Nata solo pochi anni fa, nel 2008, grazie al codice di uno sviluppatore noto con lo pseudonimo di Satoshi Nakamoto, la criptovaluta diventa un nuovo tipo di moneta e un nuovo strumento di pagamento. Le criptovalute – la prima di esse è stata il Bitcoin – a differenza di dollari, sterline, euro, etc, sono completamente virtuali (digitale = esiste solo nei computer) e non vengono emesse da alcun organo centrale che ne autorizzi e convalidi la circolazione e le transizioni. Quando è andato online per la prima volta nel 2009, il Bitcoin valeva zero Dollari e zero centesimi, ad aprile 2011 valeva un dollaro. Il 17 dicembre 2017 un Bitcoin valeva già circa 20.000 dollari. Oggi, 3 giugno 2022, vale 27.560,25 dollari. Il continuo incremento del valore del Bitcoin (BTC) ha reso famosa questa moneta digitale incoraggiando il trading (negoziazione di strumenti finanziari, compravendita di titoli in Borsa) e favorendo la nascita di altre monete digitali, che prendono in nome di Altcoin. Si pensi che ad oggi esistono circa 2000 tipi di criptovalute. I Bitcoin non sono una risorsa infinita: se ne possono generare massimo 21 milioni risolvendo complessi calcoli crittografici (mining) con potentissimi computer. Al momento non è chiaro cosa accadrà al raggiungimento della soglia di 21 milioni di Bitcoin.
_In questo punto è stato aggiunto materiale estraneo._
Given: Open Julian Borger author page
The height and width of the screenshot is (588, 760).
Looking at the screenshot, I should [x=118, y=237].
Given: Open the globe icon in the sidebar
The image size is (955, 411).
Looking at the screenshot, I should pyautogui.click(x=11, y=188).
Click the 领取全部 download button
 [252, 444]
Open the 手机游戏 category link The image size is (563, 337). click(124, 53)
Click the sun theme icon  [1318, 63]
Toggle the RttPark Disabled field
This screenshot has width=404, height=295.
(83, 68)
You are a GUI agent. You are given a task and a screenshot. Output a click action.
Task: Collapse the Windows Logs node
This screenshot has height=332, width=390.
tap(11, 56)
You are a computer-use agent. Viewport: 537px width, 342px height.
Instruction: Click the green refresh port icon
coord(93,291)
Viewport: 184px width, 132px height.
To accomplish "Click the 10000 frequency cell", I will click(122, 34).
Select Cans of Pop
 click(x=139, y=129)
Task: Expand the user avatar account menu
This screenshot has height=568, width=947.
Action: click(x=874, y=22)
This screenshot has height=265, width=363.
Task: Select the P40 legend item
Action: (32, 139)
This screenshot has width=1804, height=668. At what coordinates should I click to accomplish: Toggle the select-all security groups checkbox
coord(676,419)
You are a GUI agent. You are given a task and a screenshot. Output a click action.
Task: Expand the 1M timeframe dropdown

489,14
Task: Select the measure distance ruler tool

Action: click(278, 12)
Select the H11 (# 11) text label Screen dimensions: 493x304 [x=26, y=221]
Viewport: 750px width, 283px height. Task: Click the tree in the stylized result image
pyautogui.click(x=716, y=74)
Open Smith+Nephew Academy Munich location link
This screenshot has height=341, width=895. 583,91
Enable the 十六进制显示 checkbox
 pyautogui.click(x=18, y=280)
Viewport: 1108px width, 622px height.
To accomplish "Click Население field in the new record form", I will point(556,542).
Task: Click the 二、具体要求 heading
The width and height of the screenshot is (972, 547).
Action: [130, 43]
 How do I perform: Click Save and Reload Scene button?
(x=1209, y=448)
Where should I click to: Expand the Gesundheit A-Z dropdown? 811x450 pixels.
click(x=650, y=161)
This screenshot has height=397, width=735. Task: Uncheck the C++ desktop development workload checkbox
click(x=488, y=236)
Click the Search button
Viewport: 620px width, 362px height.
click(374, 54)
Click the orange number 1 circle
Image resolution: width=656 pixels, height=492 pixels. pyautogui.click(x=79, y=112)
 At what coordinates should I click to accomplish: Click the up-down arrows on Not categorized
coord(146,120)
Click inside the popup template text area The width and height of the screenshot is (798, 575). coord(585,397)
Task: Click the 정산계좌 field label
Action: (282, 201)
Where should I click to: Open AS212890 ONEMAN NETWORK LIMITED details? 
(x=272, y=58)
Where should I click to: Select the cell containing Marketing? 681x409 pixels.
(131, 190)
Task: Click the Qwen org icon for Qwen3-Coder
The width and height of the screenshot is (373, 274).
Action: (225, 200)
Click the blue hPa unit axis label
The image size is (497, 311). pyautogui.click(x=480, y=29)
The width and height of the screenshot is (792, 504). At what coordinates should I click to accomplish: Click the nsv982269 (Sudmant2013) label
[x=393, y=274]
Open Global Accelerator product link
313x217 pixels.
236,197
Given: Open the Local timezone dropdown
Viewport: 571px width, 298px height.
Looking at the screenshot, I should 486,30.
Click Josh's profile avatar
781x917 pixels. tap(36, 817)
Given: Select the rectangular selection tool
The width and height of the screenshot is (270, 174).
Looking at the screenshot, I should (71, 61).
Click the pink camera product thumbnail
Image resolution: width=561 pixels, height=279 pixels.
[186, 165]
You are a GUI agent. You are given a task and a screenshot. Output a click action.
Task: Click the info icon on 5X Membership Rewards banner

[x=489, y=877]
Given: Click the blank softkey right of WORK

Ci sono, però, anche da tenere presenti alcuni aspetti negativi molto importanti: le criptovalute possono essere particolarmente instabili e salire o scendere notevolmente di valore in funzione della loro diffusione e della loro popolarità. Inoltre, in caso di perdita del supporto hardware dove sono salvate, sono perse per sempre e non c’è nessun modo per recuperarle. Comprendere se investire i risparmi in criptovalute è praticamente impossibile. Da un lato, sono forti i rischi derivanti da regolamentazione ancora carente e dalla spiccata incertezza del valore delle nuove monete digitali. Dall’altro è innegabile che le criptovalute siano, sempre di più, un modo alternativo dove dirottare i propri investimenti. Il teorema che associa il grande rischio al notevole rendimento finanziario è qui, più che mai, la sola regola da tenere sempre in considerazione.